- Directions for this task
Return the records in full, with every character preserved.

[Opening Records for the task section]

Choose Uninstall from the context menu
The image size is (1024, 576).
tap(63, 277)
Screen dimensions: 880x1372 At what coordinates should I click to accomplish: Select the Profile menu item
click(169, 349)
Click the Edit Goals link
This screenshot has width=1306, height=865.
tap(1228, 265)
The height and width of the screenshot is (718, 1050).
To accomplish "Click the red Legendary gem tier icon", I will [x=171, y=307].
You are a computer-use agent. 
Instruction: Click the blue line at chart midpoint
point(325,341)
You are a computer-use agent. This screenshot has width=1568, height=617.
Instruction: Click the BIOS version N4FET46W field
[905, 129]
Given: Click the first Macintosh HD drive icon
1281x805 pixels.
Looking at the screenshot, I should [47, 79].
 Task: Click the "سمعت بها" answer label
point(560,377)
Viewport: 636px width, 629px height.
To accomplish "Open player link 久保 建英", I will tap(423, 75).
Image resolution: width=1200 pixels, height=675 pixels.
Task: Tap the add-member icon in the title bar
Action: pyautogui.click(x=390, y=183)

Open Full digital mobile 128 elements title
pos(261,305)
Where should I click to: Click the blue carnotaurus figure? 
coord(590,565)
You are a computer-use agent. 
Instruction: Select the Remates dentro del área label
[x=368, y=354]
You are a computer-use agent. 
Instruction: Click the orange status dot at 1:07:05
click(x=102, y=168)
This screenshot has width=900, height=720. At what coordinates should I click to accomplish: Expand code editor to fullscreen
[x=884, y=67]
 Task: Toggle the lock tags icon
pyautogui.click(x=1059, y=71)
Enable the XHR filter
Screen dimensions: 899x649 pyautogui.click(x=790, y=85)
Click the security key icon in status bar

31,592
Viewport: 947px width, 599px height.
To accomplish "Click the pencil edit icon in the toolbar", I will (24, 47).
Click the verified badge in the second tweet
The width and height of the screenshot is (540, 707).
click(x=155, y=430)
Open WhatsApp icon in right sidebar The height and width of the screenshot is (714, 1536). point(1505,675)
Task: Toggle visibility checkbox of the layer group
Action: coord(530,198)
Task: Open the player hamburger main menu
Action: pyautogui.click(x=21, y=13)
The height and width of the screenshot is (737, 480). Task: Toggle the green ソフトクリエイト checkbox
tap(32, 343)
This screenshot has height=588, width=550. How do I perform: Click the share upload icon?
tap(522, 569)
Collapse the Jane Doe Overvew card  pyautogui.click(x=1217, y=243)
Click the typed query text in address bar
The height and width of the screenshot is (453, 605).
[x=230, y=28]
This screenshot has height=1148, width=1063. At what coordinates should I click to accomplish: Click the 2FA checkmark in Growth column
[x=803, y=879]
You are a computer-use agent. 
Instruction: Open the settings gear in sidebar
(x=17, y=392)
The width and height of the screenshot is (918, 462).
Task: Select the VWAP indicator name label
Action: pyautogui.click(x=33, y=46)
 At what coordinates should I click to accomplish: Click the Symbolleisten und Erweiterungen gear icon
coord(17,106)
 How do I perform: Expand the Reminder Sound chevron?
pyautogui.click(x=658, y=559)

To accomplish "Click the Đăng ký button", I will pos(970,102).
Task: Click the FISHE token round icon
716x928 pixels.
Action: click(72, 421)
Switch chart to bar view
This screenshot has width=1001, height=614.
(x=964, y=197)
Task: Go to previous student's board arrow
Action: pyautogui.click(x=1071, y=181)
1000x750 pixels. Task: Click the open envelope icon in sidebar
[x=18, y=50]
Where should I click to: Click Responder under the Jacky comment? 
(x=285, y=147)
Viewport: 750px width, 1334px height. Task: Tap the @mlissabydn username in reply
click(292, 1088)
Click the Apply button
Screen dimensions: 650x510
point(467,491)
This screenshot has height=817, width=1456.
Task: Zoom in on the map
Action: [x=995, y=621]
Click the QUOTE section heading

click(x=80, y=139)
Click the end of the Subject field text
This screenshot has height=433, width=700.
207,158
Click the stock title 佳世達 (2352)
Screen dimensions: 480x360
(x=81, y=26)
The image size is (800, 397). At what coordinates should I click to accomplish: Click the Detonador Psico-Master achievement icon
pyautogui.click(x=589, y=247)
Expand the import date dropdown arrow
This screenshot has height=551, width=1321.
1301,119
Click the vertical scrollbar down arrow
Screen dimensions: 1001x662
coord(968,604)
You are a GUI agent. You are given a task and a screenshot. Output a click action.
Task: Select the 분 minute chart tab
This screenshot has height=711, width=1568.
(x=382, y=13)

[Closing Records for the task section]

- Finished task
Choose Uninstall from the context menu
The image size is (1024, 576).
tap(63, 277)
Screen dimensions: 880x1372 At what coordinates should I click to accomplish: Select the Profile menu item
click(169, 349)
Click the Edit Goals link
This screenshot has width=1306, height=865.
tap(1228, 265)
The height and width of the screenshot is (718, 1050).
To accomplish "Click the red Legendary gem tier icon", I will [x=171, y=307].
You are a computer-use agent. 
Instruction: Click the blue line at chart midpoint
point(325,341)
You are a computer-use agent. This screenshot has width=1568, height=617.
Instruction: Click the BIOS version N4FET46W field
[905, 129]
Given: Click the first Macintosh HD drive icon
1281x805 pixels.
Looking at the screenshot, I should [47, 79].
 Task: Click the "سمعت بها" answer label
point(560,377)
Viewport: 636px width, 629px height.
To accomplish "Open player link 久保 建英", I will tap(423, 75).
Image resolution: width=1200 pixels, height=675 pixels.
Task: Tap the add-member icon in the title bar
Action: pyautogui.click(x=390, y=183)

Open Full digital mobile 128 elements title
pos(261,305)
Where should I click to: Click the blue carnotaurus figure? 
coord(590,565)
You are a computer-use agent. 
Instruction: Select the Remates dentro del área label
[x=368, y=354]
You are a computer-use agent. 
Instruction: Click the orange status dot at 1:07:05
click(x=102, y=168)
This screenshot has width=900, height=720. At what coordinates should I click to accomplish: Expand code editor to fullscreen
[x=884, y=67]
 Task: Toggle the lock tags icon
pyautogui.click(x=1059, y=71)
Enable the XHR filter
Screen dimensions: 899x649 pyautogui.click(x=790, y=85)
Click the security key icon in status bar

31,592
Viewport: 947px width, 599px height.
To accomplish "Click the pencil edit icon in the toolbar", I will (24, 47).
Click the verified badge in the second tweet
The width and height of the screenshot is (540, 707).
click(x=155, y=430)
Open WhatsApp icon in right sidebar The height and width of the screenshot is (714, 1536). point(1505,675)
Task: Toggle visibility checkbox of the layer group
Action: coord(530,198)
Task: Open the player hamburger main menu
Action: pyautogui.click(x=21, y=13)
The height and width of the screenshot is (737, 480). Task: Toggle the green ソフトクリエイト checkbox
tap(32, 343)
This screenshot has height=588, width=550. How do I perform: Click the share upload icon?
tap(522, 569)
Collapse the Jane Doe Overvew card  pyautogui.click(x=1217, y=243)
Click the typed query text in address bar
The height and width of the screenshot is (453, 605).
[x=230, y=28]
This screenshot has height=1148, width=1063. At what coordinates should I click to accomplish: Click the 2FA checkmark in Growth column
[x=803, y=879]
You are a computer-use agent. 
Instruction: Open the settings gear in sidebar
(x=17, y=392)
The width and height of the screenshot is (918, 462).
Task: Select the VWAP indicator name label
Action: pyautogui.click(x=33, y=46)
 At what coordinates should I click to accomplish: Click the Symbolleisten und Erweiterungen gear icon
coord(17,106)
 How do I perform: Expand the Reminder Sound chevron?
pyautogui.click(x=658, y=559)

To accomplish "Click the Đăng ký button", I will pos(970,102).
Task: Click the FISHE token round icon
716x928 pixels.
Action: click(72, 421)
Switch chart to bar view
This screenshot has width=1001, height=614.
(x=964, y=197)
Task: Go to previous student's board arrow
Action: pyautogui.click(x=1071, y=181)
1000x750 pixels. Task: Click the open envelope icon in sidebar
[x=18, y=50]
Where should I click to: Click Responder under the Jacky comment? 
(x=285, y=147)
Viewport: 750px width, 1334px height. Task: Tap the @mlissabydn username in reply
click(292, 1088)
Click the Apply button
Screen dimensions: 650x510
point(467,491)
This screenshot has height=817, width=1456.
Task: Zoom in on the map
Action: [x=995, y=621]
Click the QUOTE section heading

click(x=80, y=139)
Click the end of the Subject field text
This screenshot has height=433, width=700.
207,158
Click the stock title 佳世達 (2352)
Screen dimensions: 480x360
(x=81, y=26)
The image size is (800, 397). At what coordinates should I click to accomplish: Click the Detonador Psico-Master achievement icon
pyautogui.click(x=589, y=247)
Expand the import date dropdown arrow
This screenshot has height=551, width=1321.
1301,119
Click the vertical scrollbar down arrow
Screen dimensions: 1001x662
coord(968,604)
You are a GUI agent. You are given a task and a screenshot. Output a click action.
Task: Select the 분 minute chart tab
This screenshot has height=711, width=1568.
(x=382, y=13)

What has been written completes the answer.